A third possibility is that if he thinks he might be impeached, he might try to pardon himself in advance, though that wouldn’t actually affect anything or stop the impeachment—if anything, it would probably make impeachment, conviction, and removal from office certain.

There’s one final pardon possibility: Don could resign after doing a deal with Mike Pence to pardon him. Mike would probably do it trying to evoke President Gerald Ford’s call to end the “national nightmare”, but without Ford’s decency, humanity—or a soul, of course. The only incentive for Mike to go along with this would be to get rid of Don before he destroys the Republican Party, but it would ensure he couldn’t be elected president on his own.
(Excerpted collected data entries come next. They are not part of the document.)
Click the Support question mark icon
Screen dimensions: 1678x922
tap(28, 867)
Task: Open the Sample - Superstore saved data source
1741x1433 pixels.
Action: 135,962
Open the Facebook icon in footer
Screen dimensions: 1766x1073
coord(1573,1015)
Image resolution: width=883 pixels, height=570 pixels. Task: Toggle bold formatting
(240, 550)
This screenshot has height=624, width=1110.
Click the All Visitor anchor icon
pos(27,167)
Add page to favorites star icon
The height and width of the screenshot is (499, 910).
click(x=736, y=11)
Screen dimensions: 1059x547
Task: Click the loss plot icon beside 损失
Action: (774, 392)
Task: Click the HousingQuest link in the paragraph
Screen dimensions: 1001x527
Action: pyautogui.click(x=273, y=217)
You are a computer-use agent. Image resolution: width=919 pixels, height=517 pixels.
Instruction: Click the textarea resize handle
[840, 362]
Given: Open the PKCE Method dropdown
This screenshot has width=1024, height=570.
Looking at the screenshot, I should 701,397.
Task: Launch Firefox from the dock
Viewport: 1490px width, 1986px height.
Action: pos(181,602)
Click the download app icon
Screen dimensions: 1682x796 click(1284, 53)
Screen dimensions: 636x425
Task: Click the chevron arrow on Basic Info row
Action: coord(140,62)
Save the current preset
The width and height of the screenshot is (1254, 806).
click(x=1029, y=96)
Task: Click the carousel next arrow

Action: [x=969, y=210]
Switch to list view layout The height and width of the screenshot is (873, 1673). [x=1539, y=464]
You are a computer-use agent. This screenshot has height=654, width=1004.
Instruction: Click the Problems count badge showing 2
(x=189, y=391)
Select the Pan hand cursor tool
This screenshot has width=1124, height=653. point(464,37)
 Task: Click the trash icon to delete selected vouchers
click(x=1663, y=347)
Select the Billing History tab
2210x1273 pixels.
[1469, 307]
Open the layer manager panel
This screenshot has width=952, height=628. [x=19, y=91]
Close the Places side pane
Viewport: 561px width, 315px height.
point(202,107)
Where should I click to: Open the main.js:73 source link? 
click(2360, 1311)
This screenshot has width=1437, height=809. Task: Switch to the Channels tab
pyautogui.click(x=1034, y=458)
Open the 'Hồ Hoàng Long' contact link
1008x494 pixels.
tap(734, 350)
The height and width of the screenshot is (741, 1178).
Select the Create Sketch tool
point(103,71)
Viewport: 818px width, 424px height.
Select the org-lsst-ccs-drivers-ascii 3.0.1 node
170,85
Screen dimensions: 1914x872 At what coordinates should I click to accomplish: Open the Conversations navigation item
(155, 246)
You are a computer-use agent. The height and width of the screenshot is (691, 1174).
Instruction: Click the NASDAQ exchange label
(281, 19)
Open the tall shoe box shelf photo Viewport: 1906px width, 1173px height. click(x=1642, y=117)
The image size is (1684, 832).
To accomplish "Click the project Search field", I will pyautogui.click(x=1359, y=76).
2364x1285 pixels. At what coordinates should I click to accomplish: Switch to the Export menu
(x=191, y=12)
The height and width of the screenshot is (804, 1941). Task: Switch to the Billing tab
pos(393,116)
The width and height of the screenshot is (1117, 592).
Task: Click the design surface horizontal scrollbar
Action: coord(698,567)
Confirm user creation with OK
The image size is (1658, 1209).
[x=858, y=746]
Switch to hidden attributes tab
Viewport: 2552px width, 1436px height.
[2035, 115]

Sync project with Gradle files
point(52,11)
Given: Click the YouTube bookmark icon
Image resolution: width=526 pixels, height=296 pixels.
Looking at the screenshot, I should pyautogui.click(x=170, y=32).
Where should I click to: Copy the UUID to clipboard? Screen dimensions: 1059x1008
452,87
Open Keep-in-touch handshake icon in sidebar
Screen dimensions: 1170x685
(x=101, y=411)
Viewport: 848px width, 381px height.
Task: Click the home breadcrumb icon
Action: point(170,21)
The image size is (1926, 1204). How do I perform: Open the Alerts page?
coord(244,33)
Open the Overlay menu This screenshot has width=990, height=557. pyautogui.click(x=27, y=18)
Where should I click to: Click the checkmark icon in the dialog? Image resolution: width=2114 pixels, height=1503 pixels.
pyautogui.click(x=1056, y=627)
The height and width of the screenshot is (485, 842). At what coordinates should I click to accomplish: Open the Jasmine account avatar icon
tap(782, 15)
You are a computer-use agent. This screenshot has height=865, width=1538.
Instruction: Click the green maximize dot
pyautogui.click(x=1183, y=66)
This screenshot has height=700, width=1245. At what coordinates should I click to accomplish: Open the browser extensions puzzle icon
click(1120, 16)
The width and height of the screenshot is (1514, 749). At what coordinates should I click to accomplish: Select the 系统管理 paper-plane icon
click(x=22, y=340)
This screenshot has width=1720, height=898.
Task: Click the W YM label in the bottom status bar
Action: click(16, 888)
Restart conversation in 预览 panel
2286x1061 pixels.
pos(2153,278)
On the other hand, it would avoid both a long impeachment process and the legal coup of the 25th Amendment, both of which would probably be very messy (just imagine the Twitter tirades Don would unleash!) and harm the chances of all elected Republicans.

So, the question now is, who will go next? Much speculation had been on Reince Prebus, who is supposedly despised by Don’s powerful son-in-law, Jared Kushner. But Don’s New York Times interview suggested that Sessions or Mueller could be next. Or, could it be Don himself?

This circus is far from the last act. All we know for certain is that there’s something seriously wrong with the current US president, and that could lead to his undoing.

1 comment:

rogerogreen said...

Preibus has no power. Jared is in a heap of trouble (more than Jr because he's an official). If Sessions had any spine, he'd have quit. Oh, who knows?!